Philadelphia-based Aramark reported a 19% increase in organic revenue growth compared to the year prior, with pricing contributing only 6%. Meanwhile, Sodexo reported growth in North America of 16. 4% in its most recent quarter. Both attributed the growth to spending at convention centers, concert venues and corporate dining. Additionally, in a call to investors on May 9, Aramark said retail and catering drove business within the collegiate hospitality segment.

Inflation has been a challenge throughout the beginning of the year, according to Aramark’s chief financial officer, Thomas Ondrof, who noted that the client pricing lag remained an issue within the education and corrections segments. However, the company expects to see that challenge settle as pricing adjustments catch up with inflation. In addition, John Zillmer, Aramark’s CEO, noted the company is seeing business recovery as consumers return to work in the business and industry segment.

“We are confident in the momentum that continues to build in both global FSS and Uniform Services to deliver long-term sustainable and profitable growth,” said Ondrof. “A strong pipeline of new business opportunities, the positive effect of ongoing pricing initiatives against sequentially moderating inflation, a stabilizing supply chain and the benefits of actions taken in the first half to make the organization more efficient and effective, give us confidence as we head into the second half of the year and set the foundation for fiscal '24 and beyond.”
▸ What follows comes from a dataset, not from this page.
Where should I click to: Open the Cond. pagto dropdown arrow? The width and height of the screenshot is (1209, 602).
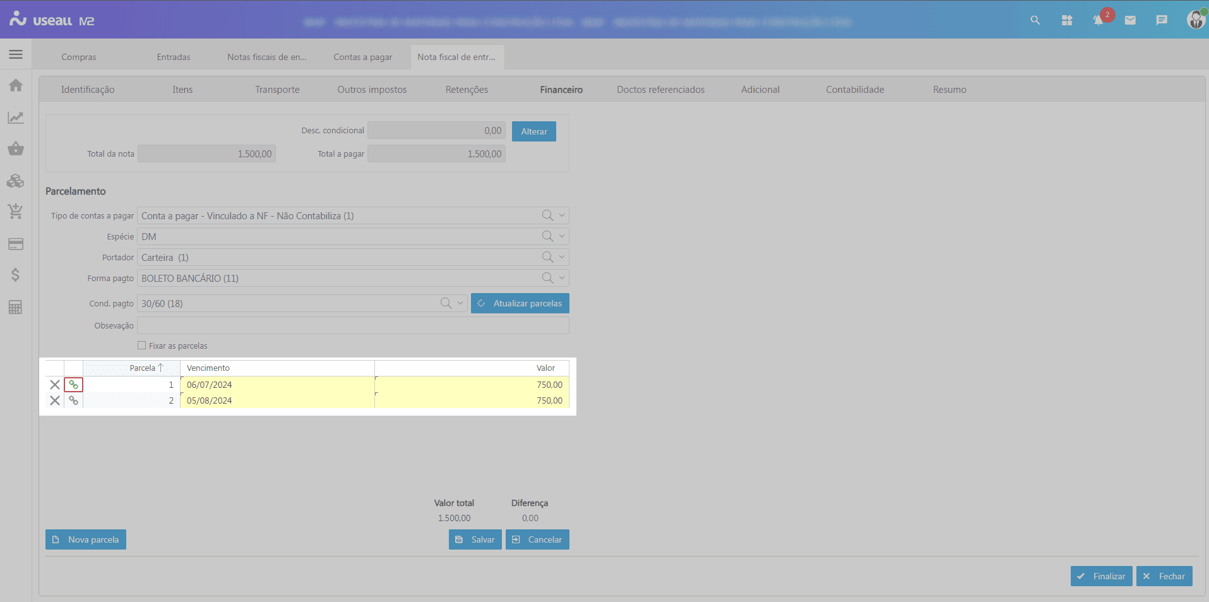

At Sodexo, foodservice organic growth was up 20%, which indicates a full recovery post-COVID, said Sodexo’s CEO Sophie Bellon in a call to investors on April 5. In addition, organic growth in the education sector increased 10.7%. Sodexo’s chief financial officer, Marc Rolland, said growth was partially offset by the reduction in government waiver eligibility for students. However, growth in universities was strong with higher boarding enrollment as well as strong retail and catering sales. In the healthcare sector, organic growth was up 9.4%, which was driven by price increases, recovery in retail volume and increased senior home occupancy.

In addition to reporting strong numbers for the quarter, Sodexo announced plans to spin off and list the benefits and rewards segment of its business. Bellon noted that the spin-off will help each company to focus on their priorities.

“These two companies should be able to enhance performance and strategic execution, benefiting from the financial flexibility, strong investment grade ratings, and direct access to the market, make the relevant acquisition and attract the best suited investors,” said Bellon.